# almost recovered ..



## kr123 (Jan 8, 2011)

I no longer suffer from intense dp or dr but..
I still have very vivid dreams that seem so real!!! -any tips to get rid of these bad dreams ,it can be anything from a normal day activity to something completely crazy!! 
also I still have like short term memory loss i forget if i already told someone something, i walk into a room and completely forget why i went in their stuff like that ..before dp and dr i had great memory! 
also im always tired ill be up for 3 hours and then feel like i need a nap
and have really bad tension headaches -i know anxiety can cause this feeling of having a tight band around your head! 
any tips to get rid of this?! 
-i know stress and depression can cause ,brain fog,short term memory, confusion, and stuff like that! 
IF ANYONE ELSE CAN RELATE TO THIS PLEASE REPLY I WOULD GREATLY APPRECIATE IT -THANKS! 
and i will keep you updated - im almost there i can feel it !!!!


----------



## insaticiable (Feb 23, 2010)

kr123 said:


> I no longer suffer from intense dp or dr but..
> I still have very vivid dreams that seem so real!!! -any tips to get rid of these bad dreams ,it can be anything from a normal day activity to something completely crazy!!
> also I still have like short term memory loss i forget if i already told someone something, i walk into a room and completely forget why i went in their stuff like that ..before dp and dr i had great memory!
> also im always tired ill be up for 3 hours and then feel like i need a nap
> ...


Things that I can definitely relate to:

-Very vivd dreams
-Short term memory loss
-Fatigue

Although I don't experience the vivid dreams that seemed more real than life, I used to suffer from this for the first three months that I got DP/DR. This is normal. It should go away in time.

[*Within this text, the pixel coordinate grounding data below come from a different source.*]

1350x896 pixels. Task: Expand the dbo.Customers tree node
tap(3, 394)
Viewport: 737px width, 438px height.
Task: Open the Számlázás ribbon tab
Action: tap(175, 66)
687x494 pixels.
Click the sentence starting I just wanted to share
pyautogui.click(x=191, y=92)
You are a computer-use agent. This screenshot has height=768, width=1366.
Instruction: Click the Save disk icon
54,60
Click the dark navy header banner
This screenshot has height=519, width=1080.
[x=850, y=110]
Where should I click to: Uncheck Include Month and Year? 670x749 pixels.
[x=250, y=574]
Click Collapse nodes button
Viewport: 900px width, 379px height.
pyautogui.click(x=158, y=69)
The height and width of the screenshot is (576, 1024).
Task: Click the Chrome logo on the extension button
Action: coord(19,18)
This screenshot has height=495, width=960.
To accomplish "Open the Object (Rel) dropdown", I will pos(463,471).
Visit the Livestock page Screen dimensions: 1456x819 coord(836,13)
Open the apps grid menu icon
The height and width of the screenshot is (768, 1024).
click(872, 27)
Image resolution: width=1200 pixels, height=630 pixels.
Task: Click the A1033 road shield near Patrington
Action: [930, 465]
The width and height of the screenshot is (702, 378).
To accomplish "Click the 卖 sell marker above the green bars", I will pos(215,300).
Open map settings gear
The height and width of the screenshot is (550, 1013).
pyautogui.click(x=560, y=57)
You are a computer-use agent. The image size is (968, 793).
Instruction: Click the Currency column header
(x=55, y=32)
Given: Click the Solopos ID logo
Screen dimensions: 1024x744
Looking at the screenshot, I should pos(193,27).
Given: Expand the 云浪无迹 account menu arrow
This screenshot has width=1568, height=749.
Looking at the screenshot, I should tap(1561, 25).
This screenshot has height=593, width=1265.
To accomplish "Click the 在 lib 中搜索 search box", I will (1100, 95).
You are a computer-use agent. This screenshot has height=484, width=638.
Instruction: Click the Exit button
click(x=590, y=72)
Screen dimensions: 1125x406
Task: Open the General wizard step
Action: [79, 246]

I also have the short term memory loss that you are describing. For example, I'll tell myself that I have to do laundry, and I forget all about it the next second, until I am reminded like an hour later, and I go, ''Wtf, I was supposed to do that an hour ago!" Stuff like that.

Also, since developing DP/DR 11 months ago, I experience extreme fatigue every day. It's like no matter how many hours of sleep I get, I am never refreshed or ''awake'' enough. I found out however, a couple months ago after doing some extensive blood work, that I suffer from hypothyroidism, and according to my doctor, a lot of the fatigue can be contributed to that. Have you tried getting some blood work done to rule out physical causes?


----------



## BlueTank (Jun 2, 2010)

Yeah the dreams have become bothersome. Sadly i'm on meds and I know that that does not help.	Claritin D gives me nightmares (took it years ago for a bit).

I hope to get off of all meds and still be able to manage my dp/dr in hopes of helping with the damn dreams.


----------



## Fluke93 (Nov 2, 2010)

kr123 said:


> I no longer suffer from intense dp or dr but..
> I still have very vivid dreams that seem so real!!! -any tips to get rid of these bad dreams ,it can be anything from a normal day activity to something completely crazy!!
> also I still have like short term memory loss i forget if i already told someone something, i walk into a room and completely forget why i went in their stuff like that ..before dp and dr i had great memory!
> also im always tired ill be up for 3 hours and then feel like i need a nap
> ...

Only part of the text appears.